Measuring marketing performance
According to a study conducted in 2001 by Accenture, 68% of the marketing executives in U.S and U.K acknowledged the fact that their company was not able to measure the marketing campaign Return on Investment (ROI). Although still a major provocation for most of the companies, data-based marketing has swept recently through the business world.
It is commonly argued that the marketing department performance assessment should be done simply by looking at the sales result, be in sales volume or in the turnover. In this respect it is considered that all marketing efforts, all that getting to know the market, understanding customer needs and habits and analyzing competition should reflect in sales.
One of the main goals of businesses is to sell, but it is sometimes up to the sales department or, in some cases, the sales force, to understand and use the marketing department intelligence to enable sales. So the quality of this intelligence also needs to be monitored to ensure quality sales outcomes.

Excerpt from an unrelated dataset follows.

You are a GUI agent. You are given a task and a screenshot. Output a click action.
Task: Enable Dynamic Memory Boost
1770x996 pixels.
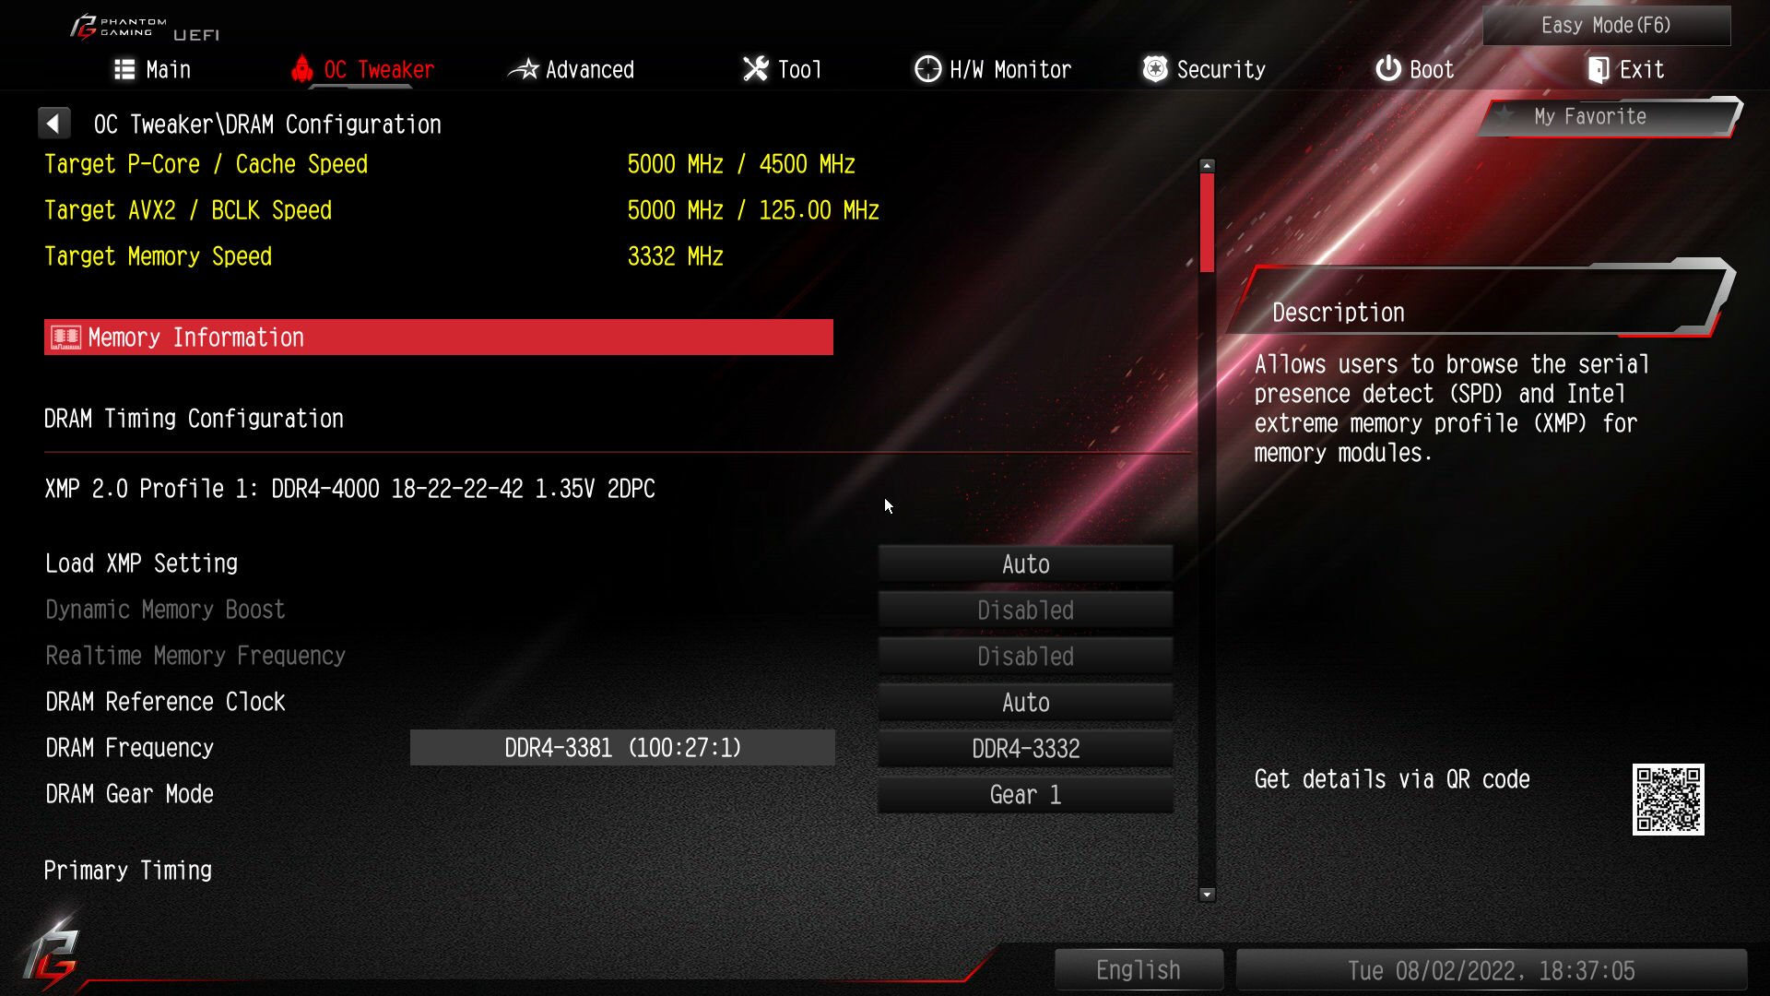(1025, 610)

In fact, measuring marketing activities can be very complex and can focus on various dimensions, such as marketing efficiency (envisages costs to deploy marketing programs), program effectiveness (comparing costs to results), brand attitudes (such as brand awareness, brand recognition, brand loyalty, share-of-hart), customer behavior (customer satisfaction, willingness to recommend, lifetime value of a customer), product and portfolio management (cannibalization rate, repeat volume) and even online or web-based marketing.
The taxonomy of Marketing KPIs and can also include public relations, product and brand management, advertising, promotion & lead generation, customer relationship, business development activities.
In the upcoming weeks, we will begin a series of posts regarding KPIs used in Marketing Performance Measurement.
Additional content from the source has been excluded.